So the circular use of redo log files we mentioned earlier is actually calculated from the 2048th byte of each log file. Draw a schematic diagram like this:

insert image description here
We have already mentioned the common blockformat when we were nagging , that is , the three parts of , , and , so we won’t repeat the introduction. Here we need to introduce each one , that is, what are the formats of the first 4 special blocks, let’s not talk nonsense, let’s look at the picture first:log bufferlog block headerlog block bodylog blocktrialerredo日志文件前2048个字节

insert image description here
As can be seen from the figure, the four blocks are:

log file header : Describe some overall properties of the redo log file, let's take a look at its structure:

insert image description here

The specific interpretation of each attribute is as follows:

attribute name Length (unit: byte) describe
LOG_HEADER_FORMAT 4 The version of the redo log, the value is always 1
LOG_HEADER_PAD1 4 It is used for byte filling, it has no practical significance, ignore~
LOG_HEADER_START_LSN 8 Mark the LSN value at the beginning of this redo log file, that is, the LSN value corresponding to the beginning of the file offset of 2048 bytes (we will look at what LSN is later, ignore it if you don’t understand it)
LOG_HEADER_CREATOR 32 A string identifying who the creator of this redo log file is. This value is the version number of MySQL during normal operation, for example: "The value of the redo log file created by MySQL using the mysqlbackup command is "ibbackup" and the creation time.
LOG_BLOCK_CHECKSUM 4 The check value of this block, all blocks have it, we don't care

小提示:
InnoDB has modified the block format of the redo log many times. If you find that the above attributes are different from the attributes in the books you read in other books, don’t panic. This is normal. In addition, we will introduce the LSN value later. , Now don't worry about what LSN is.

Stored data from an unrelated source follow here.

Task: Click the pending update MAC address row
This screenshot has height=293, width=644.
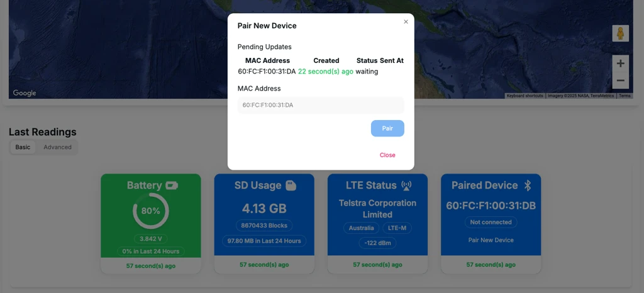Action: (267, 72)
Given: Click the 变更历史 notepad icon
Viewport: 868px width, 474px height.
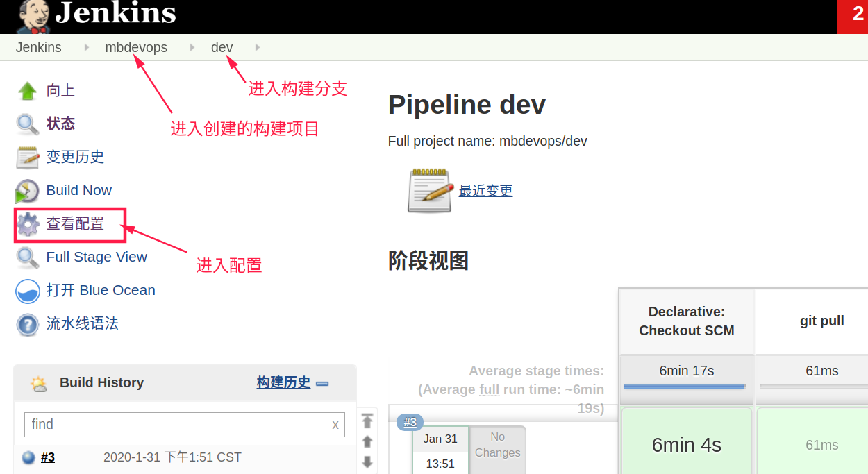Looking at the screenshot, I should point(26,157).
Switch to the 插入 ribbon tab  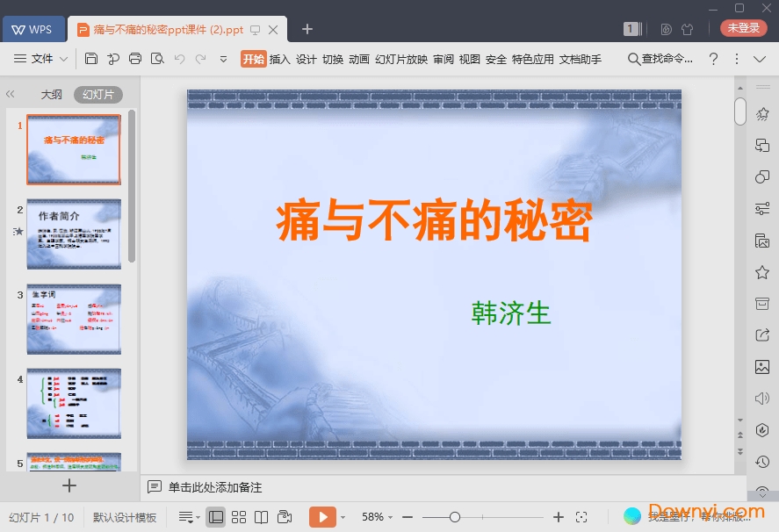tap(279, 59)
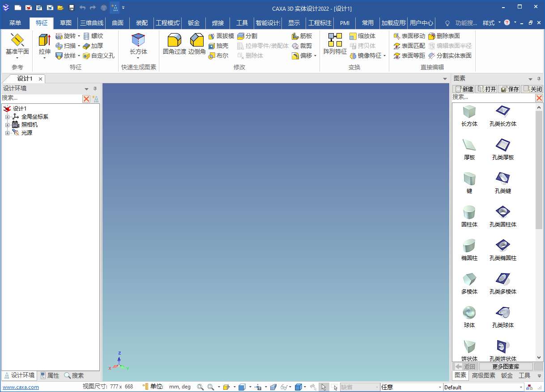Switch to the 草图 ribbon tab
The height and width of the screenshot is (392, 545).
pyautogui.click(x=66, y=23)
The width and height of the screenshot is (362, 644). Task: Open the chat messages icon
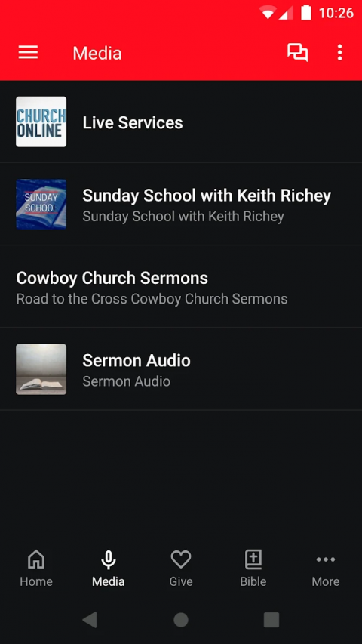coord(298,53)
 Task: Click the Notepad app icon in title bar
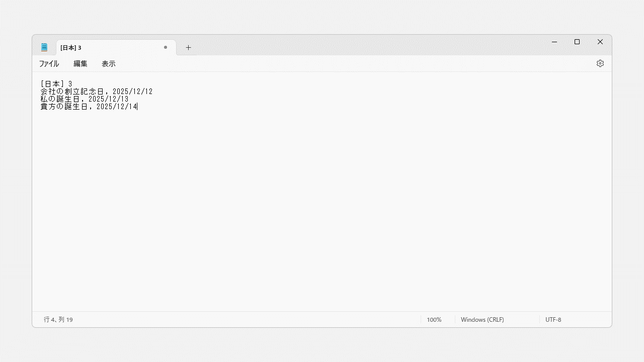pos(44,47)
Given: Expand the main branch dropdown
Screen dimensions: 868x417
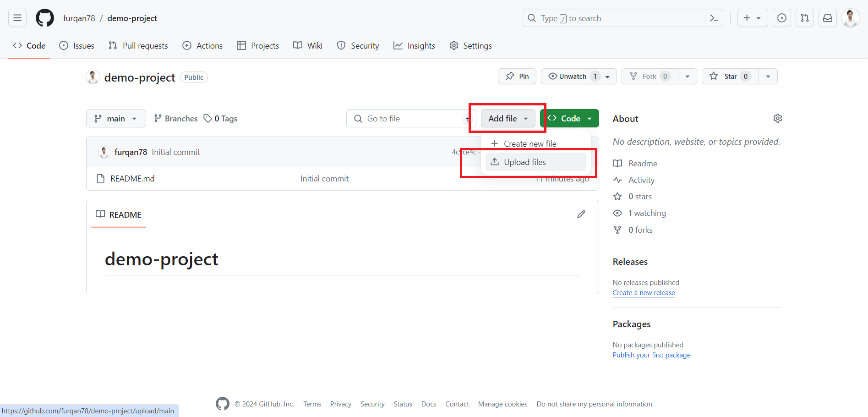Looking at the screenshot, I should coord(115,118).
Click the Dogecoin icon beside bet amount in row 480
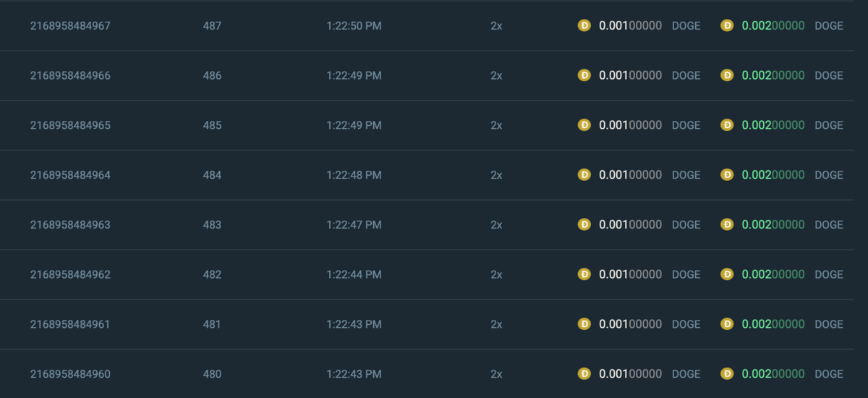Screen dimensions: 868x398 click(x=584, y=373)
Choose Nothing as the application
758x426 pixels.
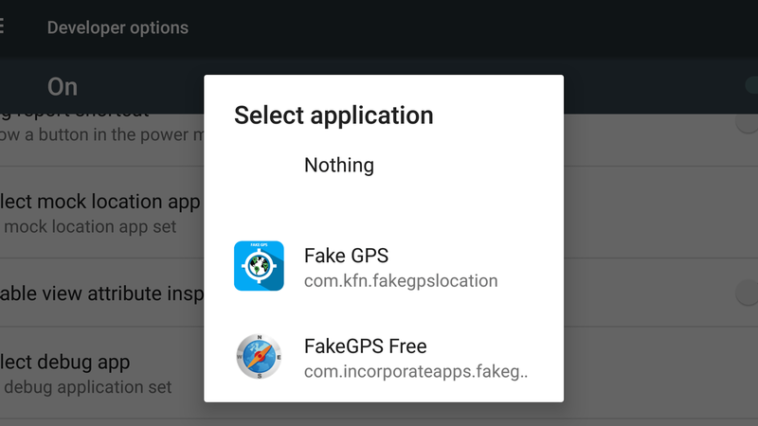(339, 165)
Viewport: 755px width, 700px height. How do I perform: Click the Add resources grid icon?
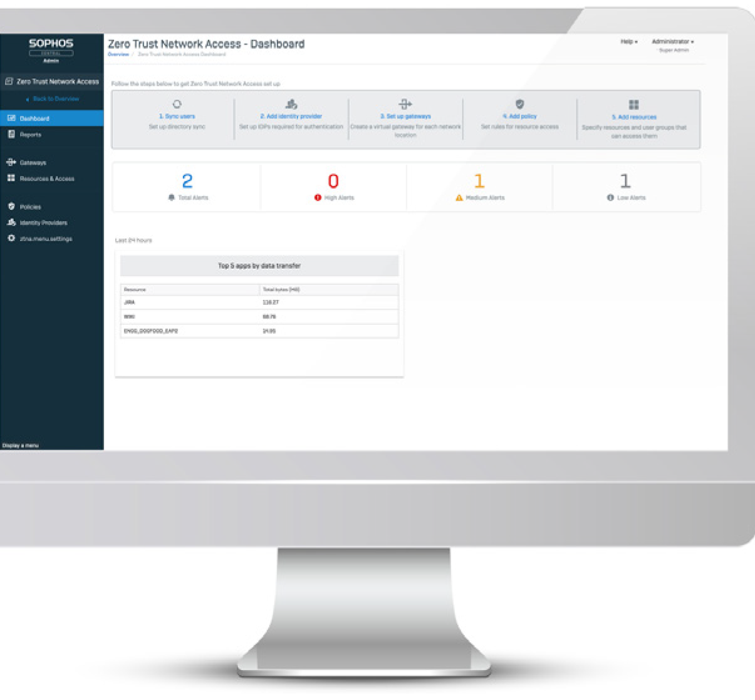(634, 105)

checkpoint1: record some attributes about checkpoint, look at its structure:

insert image description here
The specific interpretation of each attribute is as follows:

attribute name Length (unit: byte) describe
LOG_CHECKPOINT_NO 8 The server checkpoint number, every time a checkpoint is done, the value is increased by 1.
LOG_CHECKPOINT_LSN 8 The corresponding LSN value at the end of the server checkpoint. When the system crashes and recovers, it will start from this value.
LOG_CHECKPOINT_OFFSET 8 The offset of the LSN value in the previous attribute in the redo log file group
LOG_CHECKPOINT_LOG_BUF_SIZE 8 The size of the corresponding logbuffer when the server performs checkpoint operations
LOG_BLOCK_CHECKSUM 4 The check value of this block, all blocks have it, we don't care

小提示:
It is normal to not understand the above explanations about the attributes of checkpoint and LSN. I just want everyone to be familiar with the above attributes, and we will talk about them in detail later.

The third block : unused, ignore~

checkpoint2 : The structure is the same as checkpoint1

六、Log Sequeue Number

Since the system starts running, the page is constantly being modified, which means that redologs are constantly being generated. redoThe amount of logs is constantly increasing, just like the age of a person, it has been increasing since birth, and it can never be reduced. InnoDBIn order to record the amount of logs that have been written redo, a global variable is designed Log Sequeue Number, which translates to: 日志序列号,简称lsn. However, unlike the birth age of a person who is 0 years old, the uncle who designed InnoDB stipulated the initial lsn value 8704(that is, when a redo log has not been written, the lsn value is 8704).

We know that when log bufferwriting logs to redothe log, it is not written one by one, but written in units of a mtrgenerated set of logs. redoAnd in fact, the log content is written at logblock body. However, when counting the growth amount, it is calculated lsnbased on the actual written log amount plus the occupied sum log block header. log block trailerLet's look at an example:

  • When the system is initialized after the first startup log buffer, ( the variable that marks the location where buf_freethe next redolog should be written ) will point to the first place where the offset is bytes ( size), and the lsn value will follow increase by 12:log bufferblock12log block header

    insert image description here

If the storage space occupied by a mtrgenerated set redoof logs is relatively small, that is, when the remaining free space of the block to be inserted can accommodate the mtrsubmitted log, lsnthe increase amount is the number of bytes occupied by the mtrgenerated log, like this:redo

insert image description here

  • We assume that the amount of logs mtr_1generated in the above figure redois 200bytes, then lsnit will be 8716increased on the basis of 200and becomes 8916.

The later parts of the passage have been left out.